__Data for analysis__:

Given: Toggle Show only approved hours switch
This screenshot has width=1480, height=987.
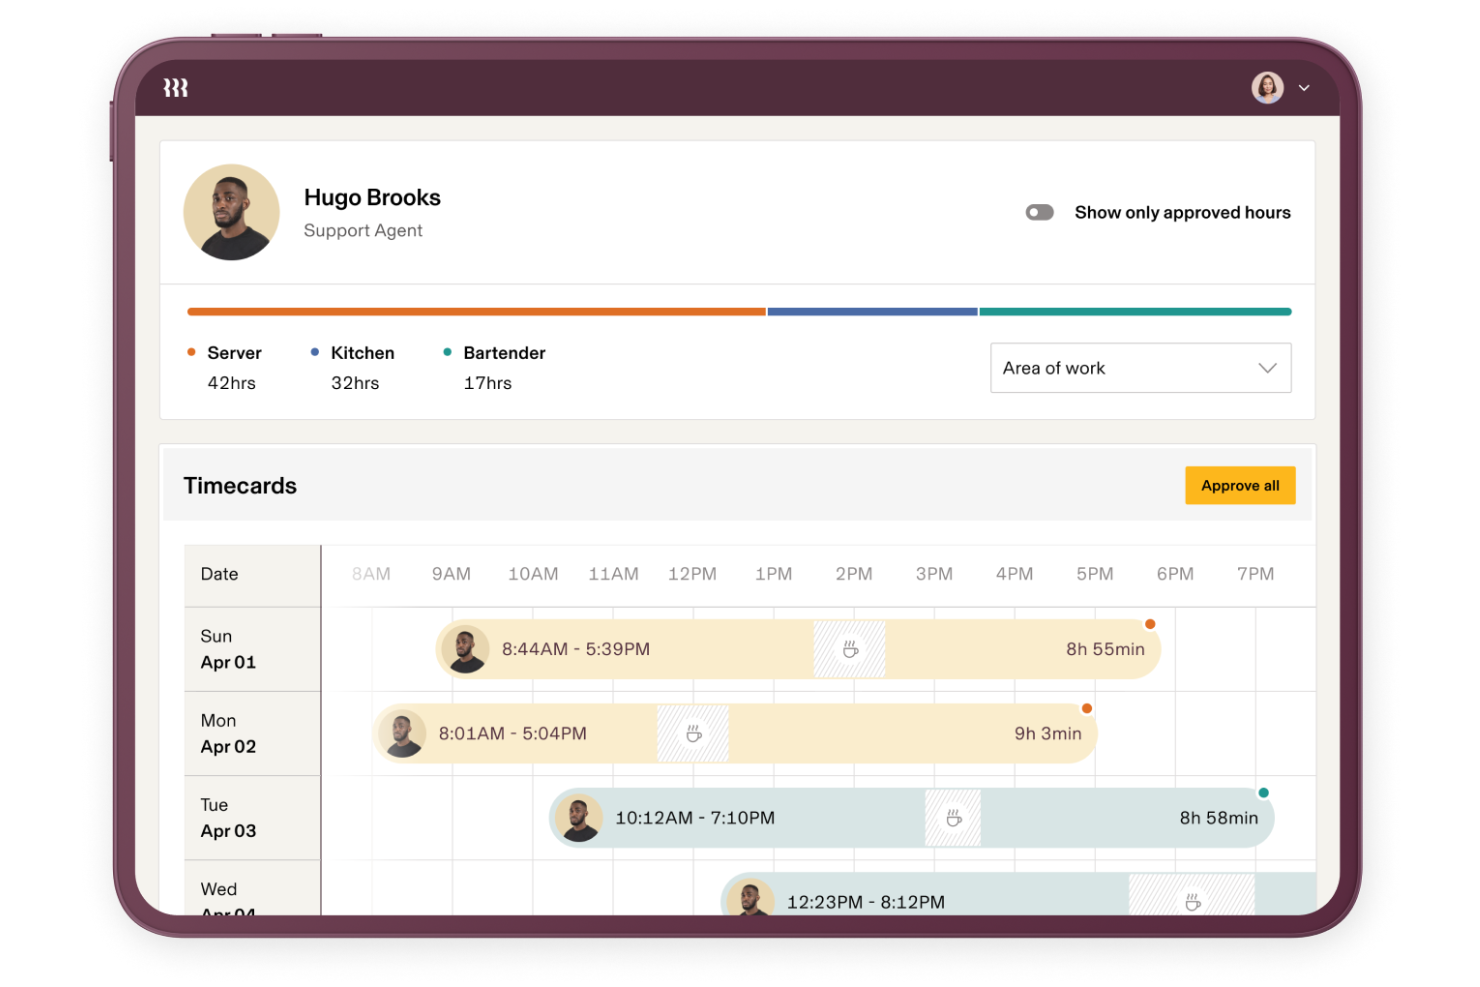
* * *
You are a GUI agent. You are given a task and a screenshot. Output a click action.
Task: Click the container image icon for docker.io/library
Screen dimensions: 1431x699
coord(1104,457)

__The problem__:
Taking the listing above as the source, transcribe only the lines starting at the line with "Given: Toggle Show only approved hours switch" and going through the line with "This screenshot has width=1480, height=987.", unaltered and with both ends included.

__Exercise result__:
Given: Toggle Show only approved hours switch
This screenshot has width=1480, height=987.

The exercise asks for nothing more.